Consider how this mortal sensibility
hath a wide jurisdiction of range in all degrees,
from mountainous gravity to imperceptible
faintest tenuities:—The imponderable fragrance
of my window-jasmin, that from her starry cup
of red-stemm’d ivory invadeth my being,
as she floateth it forth, and wantoning unabash’d
asserteth her idea in the omnipotent blaze
of the tormented sun-ball, checquering the grey wall
with shadow-tracery of her shapely fronds; this frail
unique spice of perfumery, in which she holdeth
monopoly by royal licence of Nature,
is but one of a thousand angelic species,
original beauties that win conscience in man:
a like marvel hangeth o’er the rosebed, and where
the honeysuckle escapeth in serpentine sprays
from its dark-cloister’d clamber thru’ the old holly-bush,
spreading its joybunches to finger at the sky
in revel above rivalry. Legion is their name;
Lily-of-the-vale, Violet, Verbena, Mignonette,
Hyacinth, Heliotrope, Sweet-briar, Pinks and Peas,
Lilac and Wallflower, or such white and purple blooms
to mingle their heart’s incense with the wonder-dreams,
love-laden prayers and reveries that steal forth from earth,
under the dome of night: and tho’ these blossomy breaths,
that hav presumed the title of their gay genitors,
enter but singly into our neighboring sense, that hath
no panorama, yet the mind’s eye is not blind
unto their multitudinous presences:—I know
that if odour wer visible as color is, I’d see
with such warfare of hues as a painter might choose
to show his sunset sky or a forest aflame;
while o’er the country-side the wide clover-pastures
and the beanfields of june would wear a mantle, thick
as when in late October, at the drooping of day
the dark grey mist arising blotteth out the land
with ghostly shroud. Now these and such-like influences
of tender specialty must not—so fine they be—
fall in neglect and all their loveliness be lost,
being to the soul deep springs of happiness, and full
of lovingkindness to the natural man, who is apt
kindly to judge of good by comfortable effect.

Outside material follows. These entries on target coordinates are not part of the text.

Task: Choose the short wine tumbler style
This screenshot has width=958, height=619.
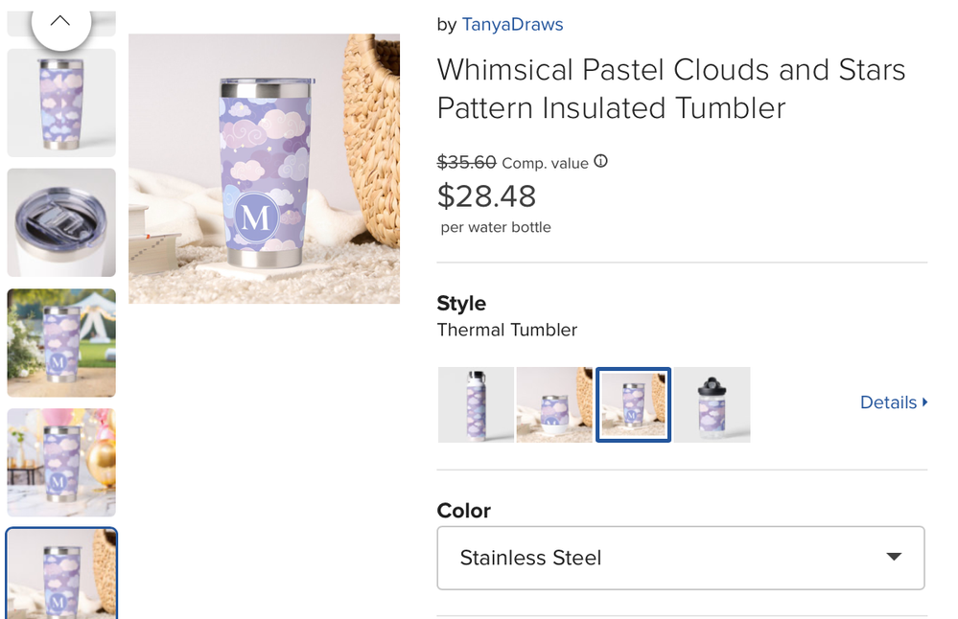Action: [x=554, y=404]
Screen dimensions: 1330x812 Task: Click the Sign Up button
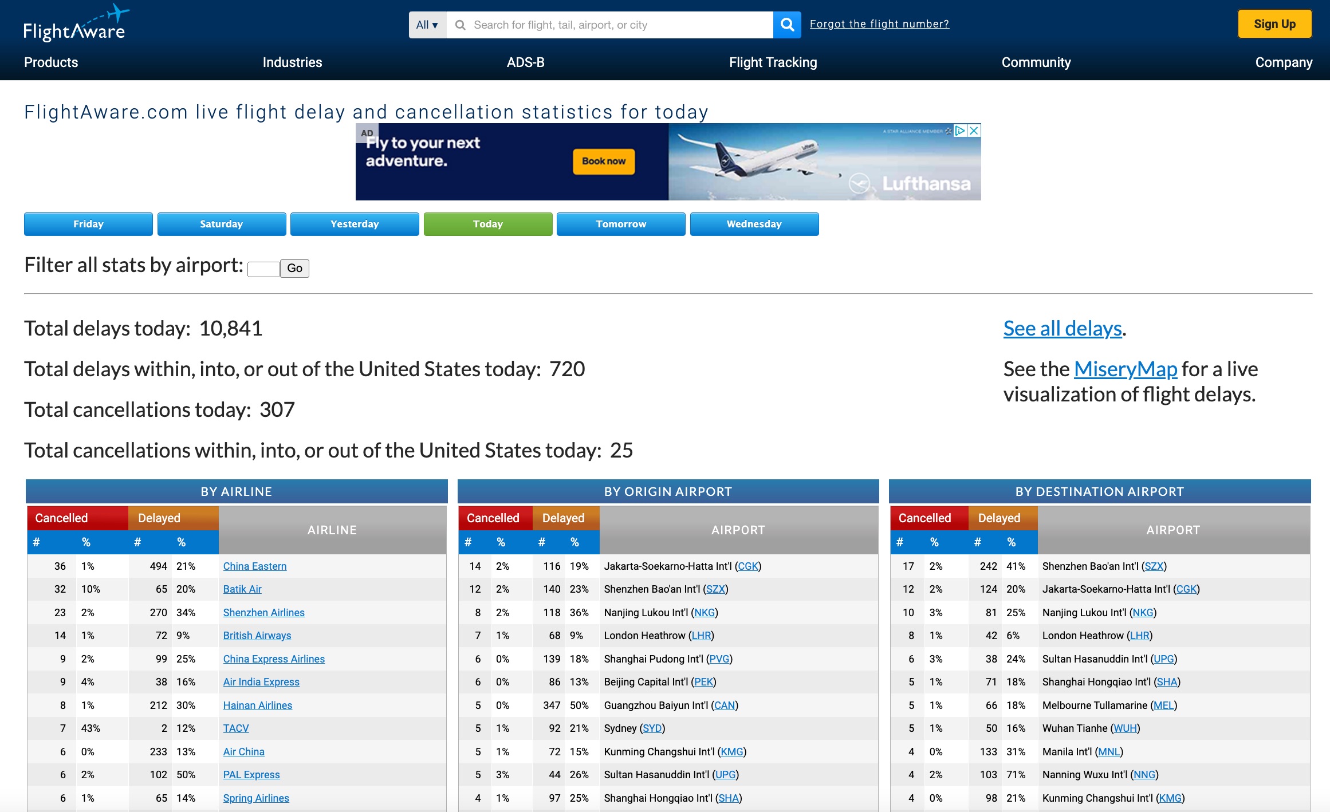[x=1274, y=24]
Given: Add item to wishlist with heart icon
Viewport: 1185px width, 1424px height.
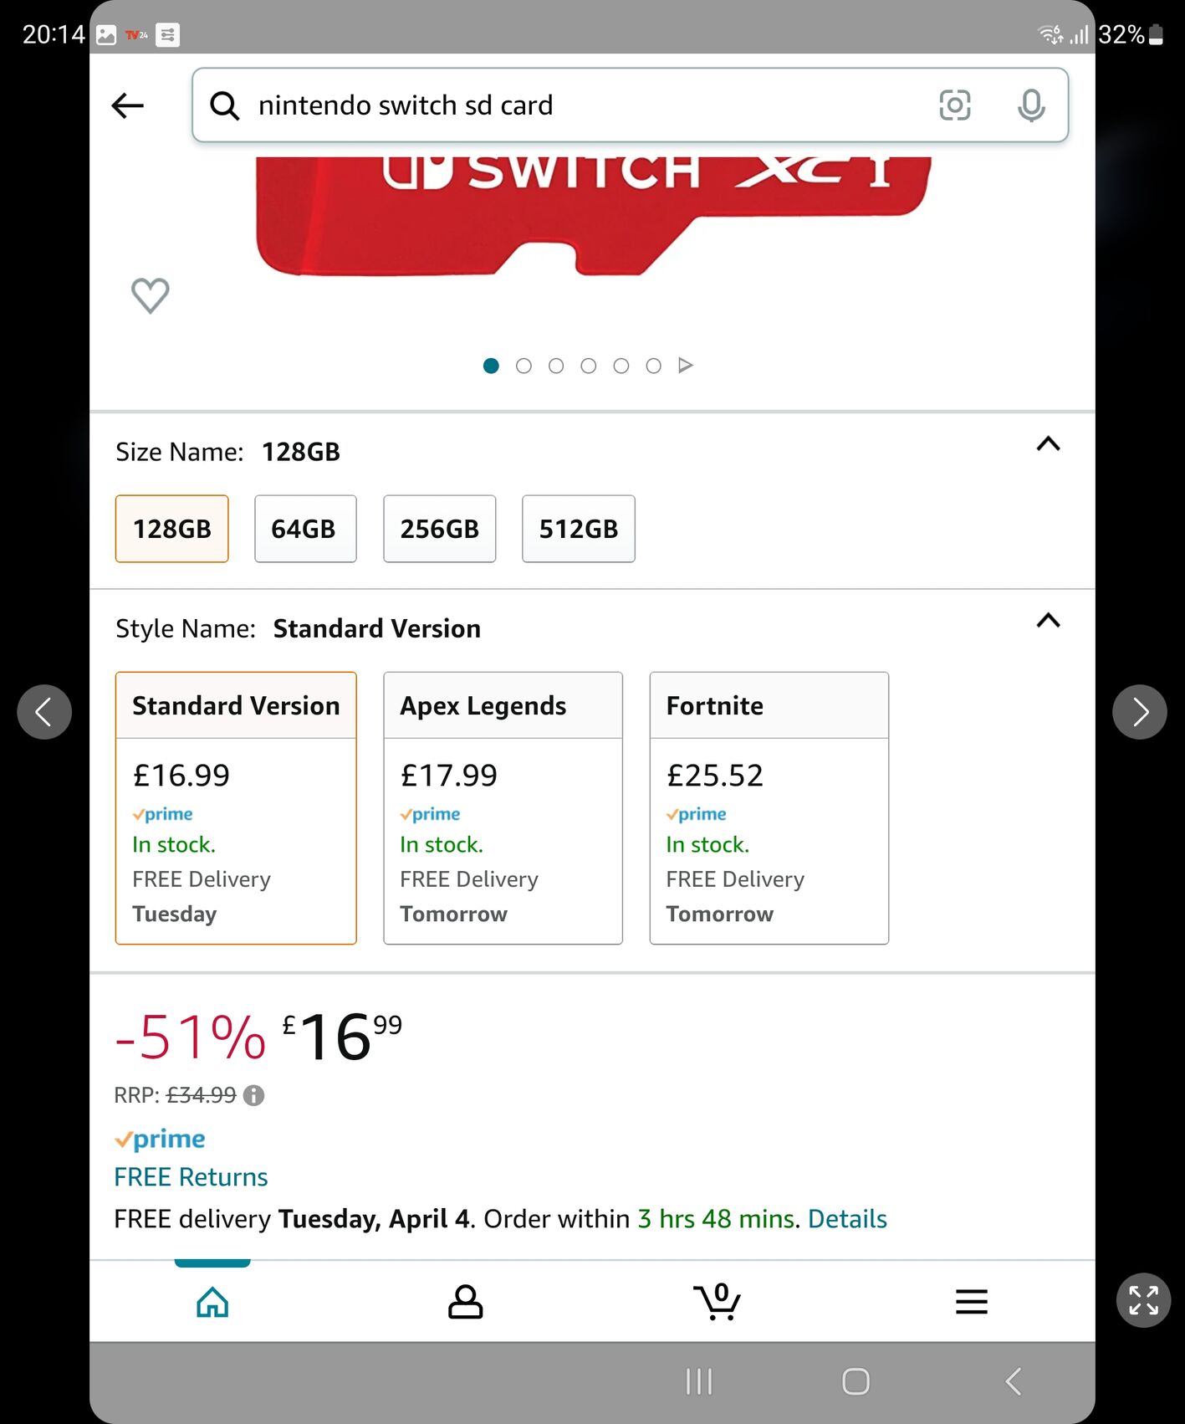Looking at the screenshot, I should coord(151,295).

Thus all men ever hav judged the wholesomness of food
from the comfort of body ensuing thereupon,
whereby all animals retrieve their proper diet;
but if when in discomfort ’tis for pleasant hope
of health restored we swallow nauseous medicines,
so mystics use asceticism, yea, and no man
readier than they to assert eventual happiness
to justify their conduct. Whence it is not strange
(for so scientific minds in search of truth digest
assimilable hypotheses) they should extend
their pragmatism, and from their happiness deduce
the very existence and the natur of God, and take
religious consolation for the ground of faith:
as if the pleasur of life wer the sign-manual
of Nature when she set her hand to her covenant.
But man, vain of his Reason and thinking more to assure
its independence, wil disclaim complicity
with human emotion; and regarding his Mother
deemeth it dutiful and nobler in honesty
coldly to criticize than purblindly to love;
and in pride of this quarrel he hath been led in the end
to make distinction of kind 'twixt Pleasur and Happiness;
observing truly enough how one may hav pleasure
and yet miss happiness; but this warpeth the sense
and common use of speech, since all tongues in the world
The name of happiness is but a wider term
for the unalloy’d conditions of the Pleasur of Life,
attendant on all function, and not to be deny’d
to th’ soul, unless forsooth in our thought of nature
spiritual is by definition unnatural.